According to them if by that date the Ministry of Youth and Sports (MoYS) does not release funds to enable them prepare for the 11th All Africa Games (AAG) in Congo Brazzaville, they would advise themselves.

The obvious question that readily comes up is, what sort of advice they would give themselves?

A pertinent question though that also comes up is, why has the MoYS failed to with give funds to the associations for the AAG’s preparations?

The most apparent answer is the general economic malaise that has gripped the country and prevented the government from honouring most of its statutory obligations.

Bluntly put, there is no money to give the associations as confirmed by Mr. Asamoah.

He was reported to have said that, “for now the Ministry of Youth and Sports is cash-strapped and we want to appeal to the Association Presidents to pre-finance their budget so that government will take care of it in the near future”.

“We are all aware of the problems confronting this country, it is sad that we cannot help for now, maybe some months ahead but as at now the ministry is not in that financial position to help”, he had explained.

Of course, the associations disagree, citing the male and female national football teams whose training and travels are supposed to be funded by government.

But what should be more irksome to them is the knowledge that President Mahama was mindful of their plight, hence had in his 2015 ‘State of the Nation’ address stated, among others, that “government will this year put a desirable focus on other sporting disciplines other than football…”

But according to them, for the past three years they have had to watch with envy as football received its share of budgetary allocations and only to be told to seek money from corporate sources to fund their programmes.

With barely five months to the Games and nothing forthcoming, it becomes obvious that the MoYS appears helpless in the face of the plight of these associations.

That is why one has to re-examine the threat of how the associations would advise themselves which obviously could come in so many ways.

For instance, some have wondered even what they would do should the funds come late?

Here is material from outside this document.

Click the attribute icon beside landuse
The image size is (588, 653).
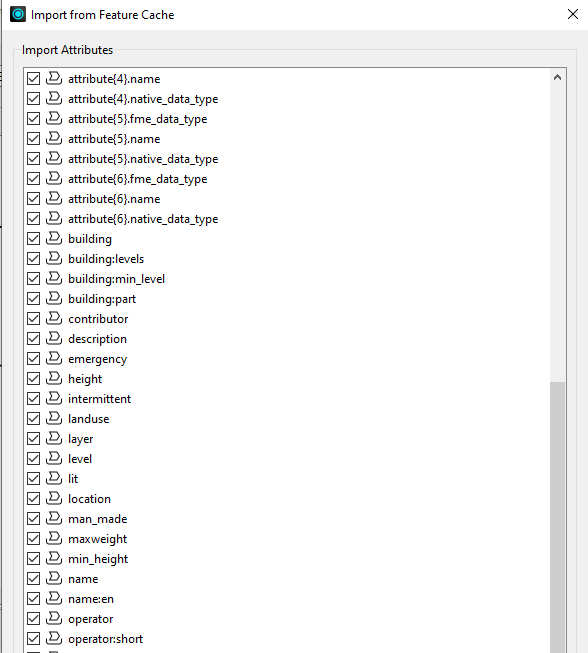[54, 418]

Go to the games and make up the numbers to the government’s embarrassment or attempt to pre-finance as suggested by the Deputy Sports Minister?

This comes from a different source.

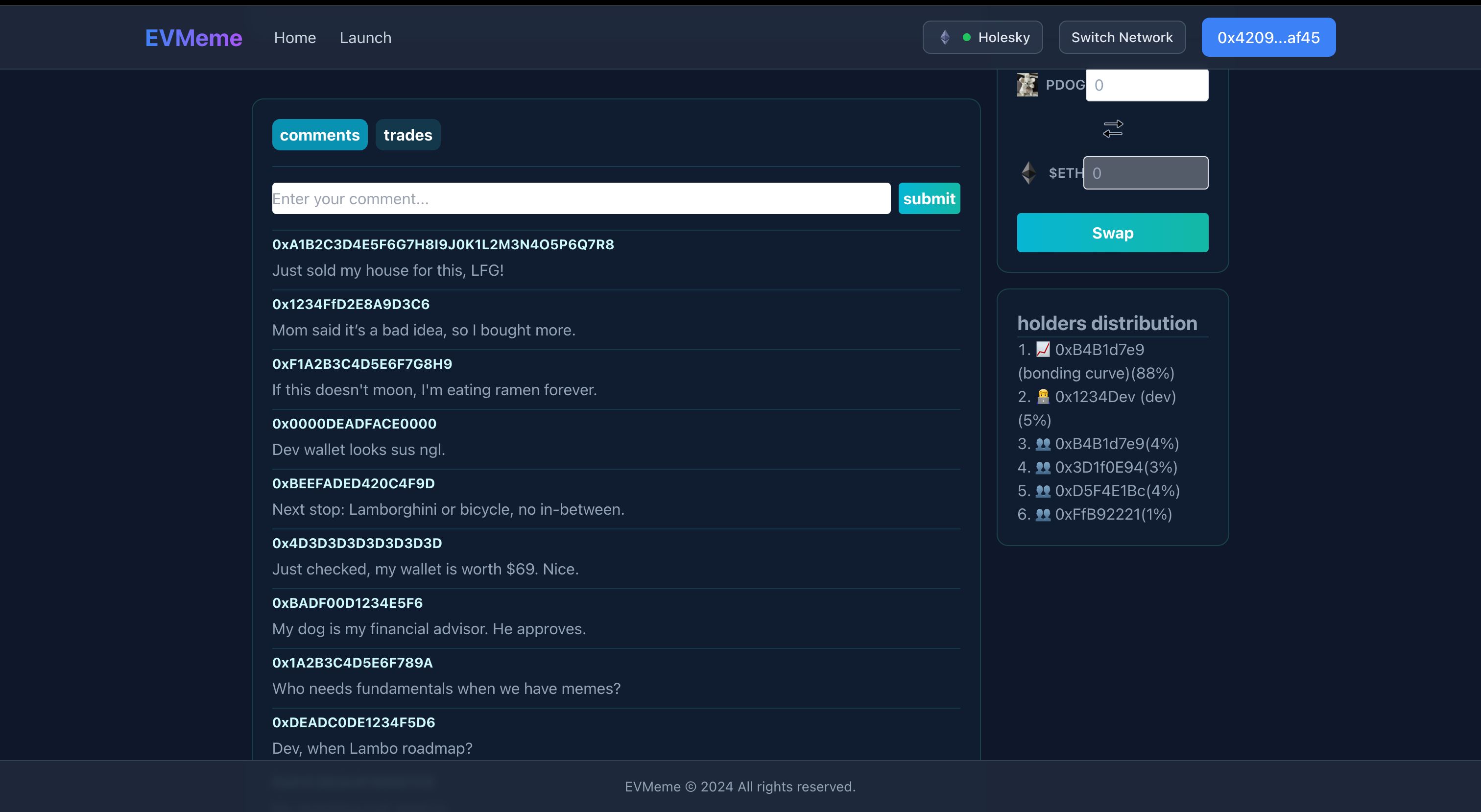Image resolution: width=1481 pixels, height=812 pixels.
Task: Click the connected wallet address button
Action: (x=1269, y=37)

Invariably, the cry of the associations is an indictment on the MoYS for allowing the associations to raise a red flag.

Decades ago, it was these lesser- fancied sports, athletics and boxing that filled the Accra Sports Stadium – remember the D.K. ‘Poison’- Danny ‘Little Red’ Lopez world title fight in 1977? .

Some have argued that with more resources now, the MoYS cannot hide behind the ‘no cash’ chorus to deny these associations the opportunity of just wanting to raise Ghana’s flag high.

As for the suggestion of pre-financing, one has to wonder how many presidents of these associations can have the network to generate funds within the limited time available.

Till their deadline arrive though, stakeholders will be looking at the government with askance and wonder whether it could be relied on to keep its word.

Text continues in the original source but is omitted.